Import flow overriding current one

Hi there!

I have a usability feedback that we may find a solution together for it.

Very often I find myself receiving an exported flow from somebody asking for help. I'll open an instance of Node-RED, import the flow, find and fix some bug, and then export the flow and e-mail it back. The issue happens when this flow needs to be imported back to the instance of the one who asked.

Currently, an imported flow is "appended" to the current flow. Which is exactly what we want in some cases, but in situations like the one above, what we really want is to replace the current flow with the imported one. Right now, the user needs to manually delete everything, including configuration nodes and subflows before importing, which can be pretty cumbersome and error prone, mainly if the other part is not very fluent with Node-RED (maybe your mom/dad helping out in a remote setup :upside_down_face:) .

As a possible solution for this without breaking much of the current workflow, I thought about adding a new option "overwrite flow" to the "Import to", like in this mock:

One thing that could also be changed (but that's debatable) is to show this same modal when dragging a file to the workspace, and the content would be pre-filled in the text area. So in the end, the instructions to the user would be "Drag File > 'Overwrite' > 'Import' > 'Deploy'".

What do you guys and girls think about? I can later try to implement it and send a PR for it.


Alternatively if you setup a private repository on github you could fix the flow, commit it to the repo, then they could do a git pulland restart node red.

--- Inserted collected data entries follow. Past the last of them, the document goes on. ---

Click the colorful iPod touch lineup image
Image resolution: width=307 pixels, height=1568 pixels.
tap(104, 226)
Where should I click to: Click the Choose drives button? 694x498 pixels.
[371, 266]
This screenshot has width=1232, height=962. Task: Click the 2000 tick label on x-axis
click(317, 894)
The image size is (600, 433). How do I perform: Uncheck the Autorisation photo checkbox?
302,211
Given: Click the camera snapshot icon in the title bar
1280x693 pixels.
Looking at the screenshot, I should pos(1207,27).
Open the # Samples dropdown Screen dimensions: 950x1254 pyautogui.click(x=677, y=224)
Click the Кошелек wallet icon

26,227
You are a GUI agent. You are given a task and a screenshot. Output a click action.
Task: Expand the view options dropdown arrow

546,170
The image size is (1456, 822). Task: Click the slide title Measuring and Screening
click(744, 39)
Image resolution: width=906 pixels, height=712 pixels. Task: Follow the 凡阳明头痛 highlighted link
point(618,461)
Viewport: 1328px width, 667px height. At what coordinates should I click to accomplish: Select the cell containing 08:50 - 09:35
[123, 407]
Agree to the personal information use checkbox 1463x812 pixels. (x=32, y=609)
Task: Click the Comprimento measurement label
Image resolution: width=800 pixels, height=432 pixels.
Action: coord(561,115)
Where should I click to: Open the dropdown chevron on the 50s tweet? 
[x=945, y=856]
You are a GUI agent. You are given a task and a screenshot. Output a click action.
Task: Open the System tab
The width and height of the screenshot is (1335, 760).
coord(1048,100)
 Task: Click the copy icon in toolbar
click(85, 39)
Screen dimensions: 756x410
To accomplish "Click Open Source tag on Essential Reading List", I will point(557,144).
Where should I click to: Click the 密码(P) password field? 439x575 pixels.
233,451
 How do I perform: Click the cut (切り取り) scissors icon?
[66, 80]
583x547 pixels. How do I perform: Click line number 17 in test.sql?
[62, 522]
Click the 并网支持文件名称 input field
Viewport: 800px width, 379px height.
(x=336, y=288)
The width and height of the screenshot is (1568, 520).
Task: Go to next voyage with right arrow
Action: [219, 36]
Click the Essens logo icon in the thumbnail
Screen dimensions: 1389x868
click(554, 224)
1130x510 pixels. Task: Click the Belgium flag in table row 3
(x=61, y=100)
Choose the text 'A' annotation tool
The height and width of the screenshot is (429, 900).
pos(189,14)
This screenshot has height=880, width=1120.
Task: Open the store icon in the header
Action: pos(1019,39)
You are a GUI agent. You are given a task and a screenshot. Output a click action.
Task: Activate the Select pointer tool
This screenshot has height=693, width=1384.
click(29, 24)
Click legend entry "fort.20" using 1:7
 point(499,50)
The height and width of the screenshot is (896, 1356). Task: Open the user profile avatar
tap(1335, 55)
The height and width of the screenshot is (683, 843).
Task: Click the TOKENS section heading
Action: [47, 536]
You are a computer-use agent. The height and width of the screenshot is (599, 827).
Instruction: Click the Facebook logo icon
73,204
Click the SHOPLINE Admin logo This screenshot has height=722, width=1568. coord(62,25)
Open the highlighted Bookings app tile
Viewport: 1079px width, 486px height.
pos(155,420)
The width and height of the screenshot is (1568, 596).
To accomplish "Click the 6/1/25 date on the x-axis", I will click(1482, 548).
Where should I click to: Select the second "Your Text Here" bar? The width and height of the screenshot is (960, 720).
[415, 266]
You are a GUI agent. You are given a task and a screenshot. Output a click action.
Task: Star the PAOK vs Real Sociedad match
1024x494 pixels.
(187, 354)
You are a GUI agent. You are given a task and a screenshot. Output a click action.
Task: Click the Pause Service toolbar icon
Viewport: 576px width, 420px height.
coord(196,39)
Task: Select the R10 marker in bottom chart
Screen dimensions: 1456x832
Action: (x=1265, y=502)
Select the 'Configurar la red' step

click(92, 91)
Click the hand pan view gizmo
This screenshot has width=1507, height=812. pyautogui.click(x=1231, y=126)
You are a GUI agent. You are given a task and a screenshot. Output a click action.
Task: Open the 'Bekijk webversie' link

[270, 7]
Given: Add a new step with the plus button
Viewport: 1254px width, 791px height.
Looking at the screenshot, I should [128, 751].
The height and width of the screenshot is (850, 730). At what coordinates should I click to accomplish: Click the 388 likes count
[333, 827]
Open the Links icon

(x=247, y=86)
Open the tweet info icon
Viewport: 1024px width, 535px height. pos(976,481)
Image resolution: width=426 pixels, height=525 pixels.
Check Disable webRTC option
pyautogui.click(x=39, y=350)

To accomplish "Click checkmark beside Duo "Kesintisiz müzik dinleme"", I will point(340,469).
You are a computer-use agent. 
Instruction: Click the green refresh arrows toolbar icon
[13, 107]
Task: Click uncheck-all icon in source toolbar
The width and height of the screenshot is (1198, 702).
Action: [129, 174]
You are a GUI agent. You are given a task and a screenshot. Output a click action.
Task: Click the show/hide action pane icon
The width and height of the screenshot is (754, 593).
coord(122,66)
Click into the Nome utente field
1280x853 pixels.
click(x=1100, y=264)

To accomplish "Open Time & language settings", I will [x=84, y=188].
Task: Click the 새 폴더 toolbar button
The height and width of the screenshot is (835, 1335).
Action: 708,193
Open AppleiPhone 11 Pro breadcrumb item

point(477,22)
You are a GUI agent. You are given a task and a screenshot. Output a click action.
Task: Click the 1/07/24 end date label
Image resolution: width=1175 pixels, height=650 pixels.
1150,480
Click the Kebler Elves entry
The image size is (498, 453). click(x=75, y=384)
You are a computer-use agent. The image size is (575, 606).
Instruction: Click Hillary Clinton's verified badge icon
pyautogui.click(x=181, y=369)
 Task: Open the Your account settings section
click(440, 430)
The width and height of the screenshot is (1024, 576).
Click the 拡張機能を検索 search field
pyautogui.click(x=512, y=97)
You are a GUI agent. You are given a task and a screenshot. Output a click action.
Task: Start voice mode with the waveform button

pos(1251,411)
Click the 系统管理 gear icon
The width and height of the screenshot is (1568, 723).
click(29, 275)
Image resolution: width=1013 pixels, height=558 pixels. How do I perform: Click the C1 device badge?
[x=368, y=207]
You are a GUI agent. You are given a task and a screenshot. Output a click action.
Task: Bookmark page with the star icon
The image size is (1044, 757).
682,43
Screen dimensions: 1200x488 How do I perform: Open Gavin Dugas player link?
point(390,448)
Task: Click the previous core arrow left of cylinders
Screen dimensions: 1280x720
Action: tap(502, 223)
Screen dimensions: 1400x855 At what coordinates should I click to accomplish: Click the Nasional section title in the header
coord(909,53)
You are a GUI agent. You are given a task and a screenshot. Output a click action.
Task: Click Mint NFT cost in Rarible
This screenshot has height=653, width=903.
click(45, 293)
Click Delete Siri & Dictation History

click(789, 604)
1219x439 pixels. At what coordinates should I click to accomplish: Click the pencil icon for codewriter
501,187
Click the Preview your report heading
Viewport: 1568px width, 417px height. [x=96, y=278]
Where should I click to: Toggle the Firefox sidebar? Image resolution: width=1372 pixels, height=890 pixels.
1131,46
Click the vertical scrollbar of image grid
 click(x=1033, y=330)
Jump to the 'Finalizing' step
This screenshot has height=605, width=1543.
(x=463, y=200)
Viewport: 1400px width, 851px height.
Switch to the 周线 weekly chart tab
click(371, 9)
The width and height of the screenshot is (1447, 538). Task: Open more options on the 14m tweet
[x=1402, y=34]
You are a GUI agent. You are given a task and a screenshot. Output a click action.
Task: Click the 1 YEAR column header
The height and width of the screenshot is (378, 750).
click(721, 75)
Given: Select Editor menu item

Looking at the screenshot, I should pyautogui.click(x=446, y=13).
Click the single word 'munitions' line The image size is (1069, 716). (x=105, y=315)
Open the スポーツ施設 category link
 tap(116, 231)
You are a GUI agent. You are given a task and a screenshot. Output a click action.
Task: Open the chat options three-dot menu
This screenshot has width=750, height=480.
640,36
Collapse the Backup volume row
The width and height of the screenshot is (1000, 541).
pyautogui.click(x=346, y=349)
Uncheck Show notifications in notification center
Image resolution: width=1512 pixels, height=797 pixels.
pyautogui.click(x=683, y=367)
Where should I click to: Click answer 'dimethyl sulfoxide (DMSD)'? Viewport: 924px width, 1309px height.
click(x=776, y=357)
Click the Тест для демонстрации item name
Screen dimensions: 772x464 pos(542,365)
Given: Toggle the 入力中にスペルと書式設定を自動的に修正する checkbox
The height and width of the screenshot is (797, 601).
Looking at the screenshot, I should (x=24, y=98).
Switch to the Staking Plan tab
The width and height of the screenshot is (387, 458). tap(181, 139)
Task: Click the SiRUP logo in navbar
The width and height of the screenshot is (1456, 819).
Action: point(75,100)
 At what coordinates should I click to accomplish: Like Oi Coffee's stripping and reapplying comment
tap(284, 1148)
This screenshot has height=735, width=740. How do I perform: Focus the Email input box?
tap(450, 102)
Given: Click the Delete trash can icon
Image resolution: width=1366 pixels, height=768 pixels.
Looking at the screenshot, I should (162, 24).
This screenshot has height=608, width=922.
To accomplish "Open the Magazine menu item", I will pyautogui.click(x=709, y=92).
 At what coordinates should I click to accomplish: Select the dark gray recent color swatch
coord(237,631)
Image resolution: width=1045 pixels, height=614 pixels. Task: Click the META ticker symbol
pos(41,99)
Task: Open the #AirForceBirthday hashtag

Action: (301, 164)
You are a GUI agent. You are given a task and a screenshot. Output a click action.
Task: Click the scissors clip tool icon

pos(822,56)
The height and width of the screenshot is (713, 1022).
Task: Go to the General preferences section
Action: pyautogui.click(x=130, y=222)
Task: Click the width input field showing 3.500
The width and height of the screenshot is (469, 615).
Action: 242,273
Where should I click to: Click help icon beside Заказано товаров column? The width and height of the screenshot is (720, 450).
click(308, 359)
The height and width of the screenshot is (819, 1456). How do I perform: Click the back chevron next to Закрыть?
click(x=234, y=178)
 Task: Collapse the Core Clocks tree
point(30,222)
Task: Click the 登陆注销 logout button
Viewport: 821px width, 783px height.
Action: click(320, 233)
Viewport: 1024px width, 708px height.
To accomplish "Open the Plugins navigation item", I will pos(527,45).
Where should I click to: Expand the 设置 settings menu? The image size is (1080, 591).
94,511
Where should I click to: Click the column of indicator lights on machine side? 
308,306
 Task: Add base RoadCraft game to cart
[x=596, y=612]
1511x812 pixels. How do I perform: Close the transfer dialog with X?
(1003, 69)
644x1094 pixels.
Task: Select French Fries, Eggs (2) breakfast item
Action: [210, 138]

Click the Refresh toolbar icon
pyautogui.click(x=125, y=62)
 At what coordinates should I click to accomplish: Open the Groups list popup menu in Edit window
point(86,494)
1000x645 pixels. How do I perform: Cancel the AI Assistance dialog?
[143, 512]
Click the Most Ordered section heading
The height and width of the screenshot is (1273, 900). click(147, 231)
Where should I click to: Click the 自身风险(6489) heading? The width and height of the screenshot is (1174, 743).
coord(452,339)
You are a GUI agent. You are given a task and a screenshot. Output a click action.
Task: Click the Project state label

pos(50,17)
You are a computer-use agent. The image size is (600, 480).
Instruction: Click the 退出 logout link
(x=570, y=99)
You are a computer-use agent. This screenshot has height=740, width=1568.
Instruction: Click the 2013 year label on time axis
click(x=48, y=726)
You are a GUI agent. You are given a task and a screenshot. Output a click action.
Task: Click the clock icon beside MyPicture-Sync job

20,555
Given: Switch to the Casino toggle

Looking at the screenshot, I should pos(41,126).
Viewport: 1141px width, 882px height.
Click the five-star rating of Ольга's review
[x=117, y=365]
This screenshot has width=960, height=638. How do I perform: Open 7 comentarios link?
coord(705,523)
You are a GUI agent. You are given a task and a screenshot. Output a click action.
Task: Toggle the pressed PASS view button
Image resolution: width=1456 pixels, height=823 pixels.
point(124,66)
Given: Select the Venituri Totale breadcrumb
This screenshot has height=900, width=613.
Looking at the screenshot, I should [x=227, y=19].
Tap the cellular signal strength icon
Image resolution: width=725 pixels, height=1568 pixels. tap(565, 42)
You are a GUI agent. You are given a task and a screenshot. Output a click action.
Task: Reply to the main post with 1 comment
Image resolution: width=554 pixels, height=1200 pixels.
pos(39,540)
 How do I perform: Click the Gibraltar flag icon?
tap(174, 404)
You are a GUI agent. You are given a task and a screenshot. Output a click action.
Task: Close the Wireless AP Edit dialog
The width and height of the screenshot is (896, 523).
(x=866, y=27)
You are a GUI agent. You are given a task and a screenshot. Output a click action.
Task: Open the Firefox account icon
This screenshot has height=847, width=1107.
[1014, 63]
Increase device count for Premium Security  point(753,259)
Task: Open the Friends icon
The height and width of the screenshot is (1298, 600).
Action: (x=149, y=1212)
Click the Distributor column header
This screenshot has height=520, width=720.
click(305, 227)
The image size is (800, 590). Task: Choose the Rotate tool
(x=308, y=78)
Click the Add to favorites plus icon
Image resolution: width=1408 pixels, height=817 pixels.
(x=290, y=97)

That's for sure, but helps only when the instance running Node-RED has internet (or sometimes even network at all) :slight_smile:

Hi @gfcittolin

this is definitely something on our backlog to address.

It becomes even more relevant when you're sharing flows using subflows - as you end up importing copy after copy of the subflow definition.

In terms of design, the user may not know if they are importing something that would overwrite an existing flow - so presenting that as a choice they have to make at the start may not be ideal.

The approach I assumed we'd take is to detect whether the importing flow is a duplicate of something that's already been imported and then ask the user whether to import a copy or replace the existing thing.

However that is a non-trivial task.

The current code, by default, generates all new node ids when it imports something - allowing the user to import multiple copies. So that makes it hard to detect any potential clash.

So some design work needs to be done around how we detect the duplicates.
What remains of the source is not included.